NEW DELHI: The central government is pressing ahead with its disinvestment strategy and the target for the current financial year, Rs 72,000 crore, is well within reach, say sources. While the plan for putting public-sector banks, insurance and telecom firms on the block is on track, the government is likely to take up the stake sale of power, railways and strategic investments in a few companies first, according to officials involved in the process. Rural Electrification Corporation, Indian Railway Catering and Tourism Corporation, Indian Railway Finance Corporation and IRCON International, along with Engineers India, Larsen & Toubro, and ITC could soon get a nod for starting the disinvestment process.
“The disinvestment process is in course of meeting its target,” an official responded when asked if the government is confident of achieving the disinvestment target for the current financial year. “It is a ‘process’ and keeping track of the market conditions and the economy are some of the parameters kept in mind among many others when a company is taken up for disinvestment.”
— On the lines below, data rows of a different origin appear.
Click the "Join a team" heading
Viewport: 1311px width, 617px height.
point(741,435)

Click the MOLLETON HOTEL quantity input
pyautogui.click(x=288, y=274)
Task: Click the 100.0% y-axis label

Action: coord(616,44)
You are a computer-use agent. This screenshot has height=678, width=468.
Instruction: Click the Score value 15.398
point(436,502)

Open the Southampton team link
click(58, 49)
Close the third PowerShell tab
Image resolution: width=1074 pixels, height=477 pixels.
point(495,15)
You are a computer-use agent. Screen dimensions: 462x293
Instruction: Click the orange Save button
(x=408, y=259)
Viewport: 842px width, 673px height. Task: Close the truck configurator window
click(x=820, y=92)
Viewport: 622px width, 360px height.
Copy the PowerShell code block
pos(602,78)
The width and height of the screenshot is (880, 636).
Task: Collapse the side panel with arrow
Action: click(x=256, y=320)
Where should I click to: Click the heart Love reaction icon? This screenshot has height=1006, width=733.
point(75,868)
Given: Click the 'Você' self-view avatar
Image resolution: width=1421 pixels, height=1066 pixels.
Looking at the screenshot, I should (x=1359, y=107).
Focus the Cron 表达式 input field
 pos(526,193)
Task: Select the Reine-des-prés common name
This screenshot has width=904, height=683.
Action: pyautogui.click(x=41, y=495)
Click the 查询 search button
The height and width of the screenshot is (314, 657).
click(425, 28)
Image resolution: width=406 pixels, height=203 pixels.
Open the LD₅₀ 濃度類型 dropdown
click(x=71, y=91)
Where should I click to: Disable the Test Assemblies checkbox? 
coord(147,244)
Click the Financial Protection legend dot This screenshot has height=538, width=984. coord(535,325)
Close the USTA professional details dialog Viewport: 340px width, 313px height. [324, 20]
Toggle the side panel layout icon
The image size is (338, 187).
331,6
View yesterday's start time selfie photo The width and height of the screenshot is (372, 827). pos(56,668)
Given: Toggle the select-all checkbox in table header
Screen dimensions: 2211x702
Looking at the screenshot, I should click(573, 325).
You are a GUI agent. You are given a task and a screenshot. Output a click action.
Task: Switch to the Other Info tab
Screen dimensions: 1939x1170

The Union Budget 2017-18 has set a target to generate Rs 72,500 crore through disinvestment against the Rs 45,500 crore it mobilised in 2016-17. However, there is a caveat, of market conditions. “The entire process of CPSE disinvestment is operated in an environment which cannot be predicted. The actual realisation from the CPSE disinvestment depends on the prevailing market conditions and as per the policy and commitment, the government looks for the right opportunity for disinvestment transactions and moves ahead in a prudent manner,” said Arjun Ram Meghwal, minister of state for finance, in the Lok Sabha.